What’s in a Name?: Inside the Wacky World of T-SQL Identifiers

thingamajig-and-whatchamacallit

(last updated: 2018-04-18)

Today we are going to take a look into an area that you probably are thinking has very little to see: T-SQL Identifiers (i.e. entity names). Most of the time the rules governing how you name things in SQL Server are pretty simple, but there are several nuances that you might want to be aware of.

The Basics

To start with, most names (but not all) are of type sysname. sysname is an alias (think User-Defined Data Type / UDDT) for NVARCHAR(128). You can see this using the following query:

SELECT alias.[name] AS [AliasName],
       base.[name] AS [BaseName],
       alias.[max_length] AS [MaxSize]
FROM   sys.types alias
INNER JOIN sys.types base
        ON base.[user_type_id] = alias.[system_type_id]
WHERE  alias.[name] = N'sysname'

which returns:

AliasName    BaseName    MaxSize
sysname      nvarchar    256

Please note that MaxSize is expressed in sys.types in terms of bytes, not characters. Because this is NVARCHAR instead of VARCHAR, the max of 128 “characters” (i.e. 16-bit Code Points) equates to a max of 256 bytes.

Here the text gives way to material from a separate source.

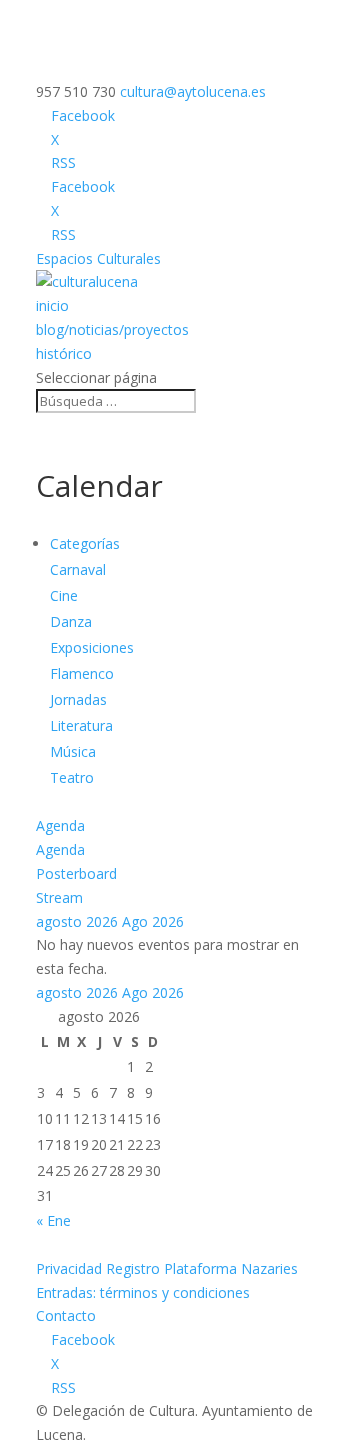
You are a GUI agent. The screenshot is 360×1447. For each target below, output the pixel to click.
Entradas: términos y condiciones (143, 1292)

The Rules (According to Documentation)

The official Microsoft documentation for Database Identifiers states the following (reordered to make more sense):

  • There are two types of identifiers: Regular and Delimited
    • Regular Identifiers
      • Do not need to be enclosed by delimiters
      • First character:
        • Any “letter” according to Unicode 3.2 classification
        • underscore ( _ ), at sign ( @ ), or number sign ( # )
          • A regular identifier that starts with the at sign (@) always denotes a local variable or parameter and cannot be used as the name of any other type of object.
          • An identifier that starts with a number sign ( # ) denotes a temporary table or procedure.
          • An identifier that starts with double number signs ( ## ) denotes a global temporary object.

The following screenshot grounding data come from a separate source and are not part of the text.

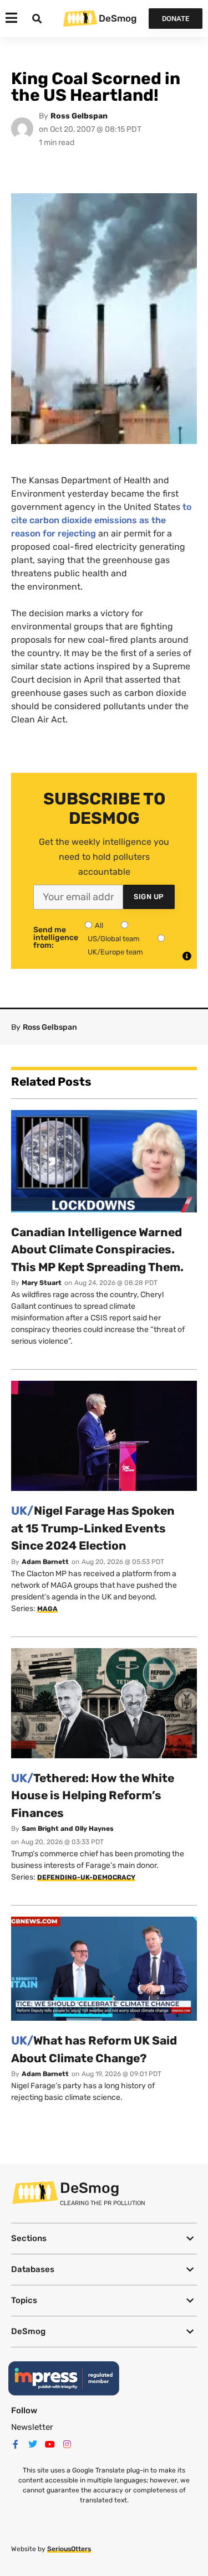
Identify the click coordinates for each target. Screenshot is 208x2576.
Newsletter (32, 2427)
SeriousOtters (69, 2549)
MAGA (47, 1609)
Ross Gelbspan (79, 116)
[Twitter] (32, 2444)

          Although the number sign or double number sign characters can be used to begin the names of other types of objects, we do not recommend this practice.

      • Subsequent characters:
        • Any “letter” according to Unicode 3.2 classification
        • Any “decimal” number according to Unicode 3.2 classification
        • underscore ( _ ), at sign ( @ ), number sign ( # ), or dollar sign ( $ )
      • No embedded spaces or special characters
      • No supplementary characters
      • Cannot be a T-SQL reserved word
    • Delimited Identifiers
      • Do need to be enclosed by delimiters (due to not conforming to rules for identifiers)
      • Delimiters are either double-quotes ( ) or square brackets ( [ ] )
  • Collation
    • Instance-level items (Databases, Logins, etc) governed by Instance default Collation
    • Database-level items (Users, Schemas, Tables, etc) governed by Database default Collation
  • Length
    • 1 – 128 characters in most cases
    • 1 – 116 characters for local temporary tables
  • Variable and Parameter names must follow rules of identifiers

That all seems simple and straight-forward enough. So what’s the problem, if there even is one?

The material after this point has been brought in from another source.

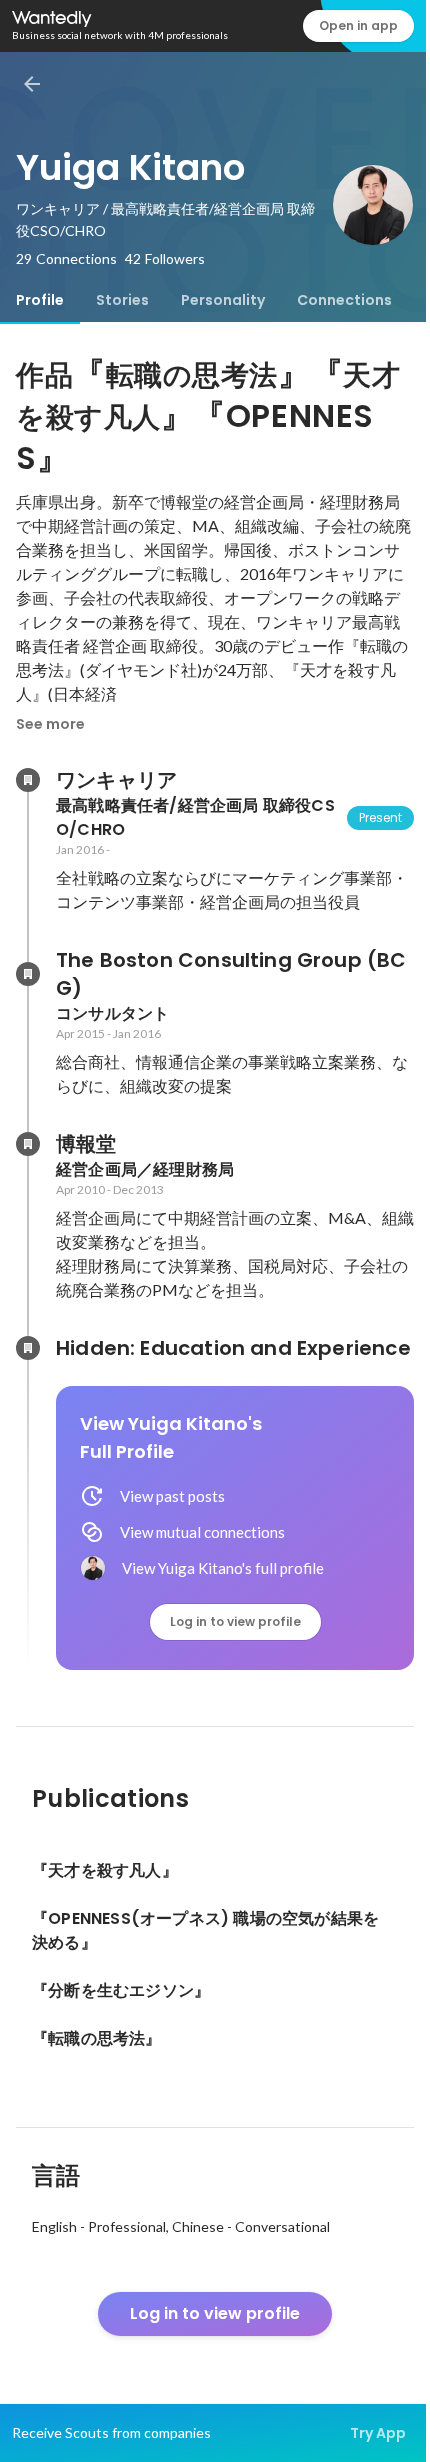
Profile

Well, I’m glad you asked. There are several issues with these rules:

  1. It is sometimes unclear what they mean by “indetifiers” when that term is used by itself since they have named two types of identifiers.
  2. For example, what exactly is being stated concerning variable and parameter names? Is it only max length?
  3. What exactly are the valid “letters” and “decimal” numbers according to Unicode 3.2?
  4. For variables, parameters, and local and global temporary objects, does the prefix that designates their type (i.e. the @, #, and ## prefixes) count as part of the identifier or not?
  5. What impact, exactly, does Collation have? Is it the usual sensitivities and locale-specific linguistic rules?
  6. Has anything been left out?

Investigation

Valid Characters

Finding the exact list of valid characters turned out to be an entire project in itself. For those details, please see the following three posts:

  1. The Uni-Code: The Search for the True List of Valid Characters for T-SQL Regular Identifiers, Part 1
  2. The Uni-Code: The Search for the True List of Valid Characters for T-SQL Regular Identifiers, Part 2
  3. The Uni-Code: The Search for the True List of Valid Characters for T-SQL Identifiers, Part 3 of 2 (Delimited Identifiers)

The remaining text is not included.